--- START OF INPUT ROWS ---

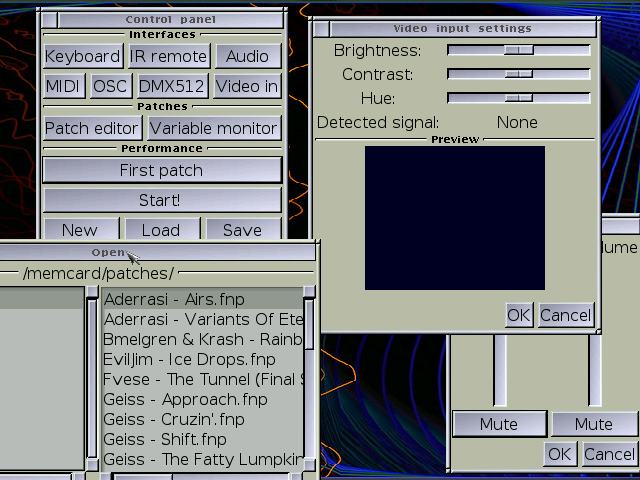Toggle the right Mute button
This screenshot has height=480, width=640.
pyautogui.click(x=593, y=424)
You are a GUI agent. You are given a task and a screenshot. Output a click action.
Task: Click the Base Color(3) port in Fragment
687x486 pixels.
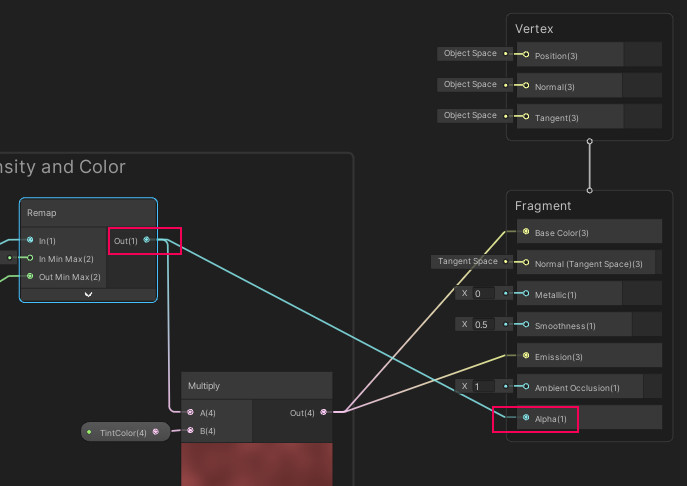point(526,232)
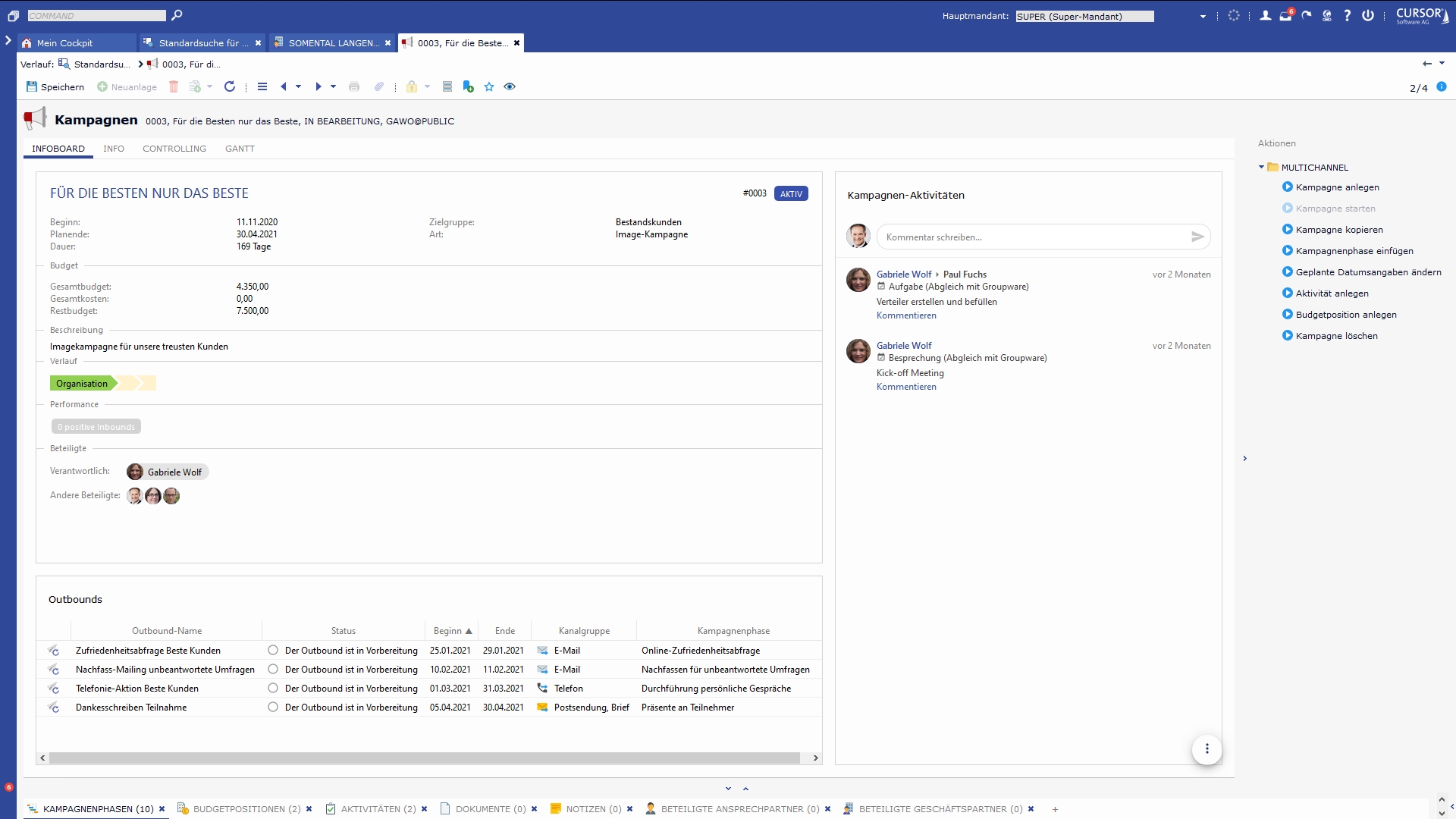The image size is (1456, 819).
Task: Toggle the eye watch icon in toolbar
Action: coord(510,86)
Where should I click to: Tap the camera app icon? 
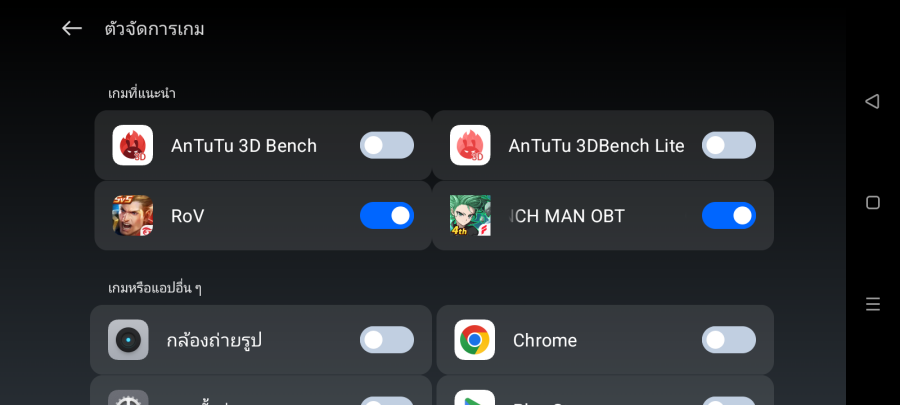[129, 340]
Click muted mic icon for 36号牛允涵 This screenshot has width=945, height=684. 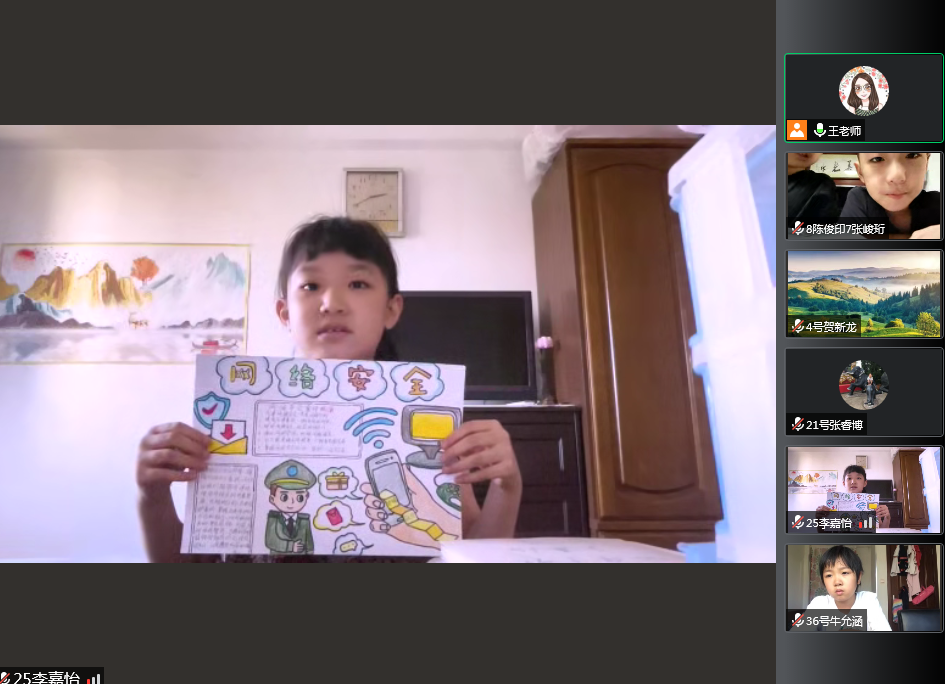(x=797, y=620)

--- END OF INPUT ROWS ---

**YOUR TASK:** Turn the material from its start through the line containing "Action: coord(510,86)" into a Markdown table with the columns Row and Line, one numbered row per line and no blank lines. Leave the pictures out.

**OUTPUT FOR THIS EXERCISE:**
| Row | Line |
|---|---|
| 1 | Toggle the right Mute button |
| 2 | This screenshot has height=480, width=640. |
| 3 | pyautogui.click(x=593, y=424) |
| 4 | You are a GUI agent. You are given a task and a screenshot. Output a click action. |
| 5 | Task: Click the Base Color(3) port in Fragment |
| 6 | 687x486 pixels. |
| 7 | point(526,232) |
| 8 | The image size is (1456, 819). |
| 9 | Task: Toggle the eye watch icon in toolbar |
| 10 | Action: coord(510,86) |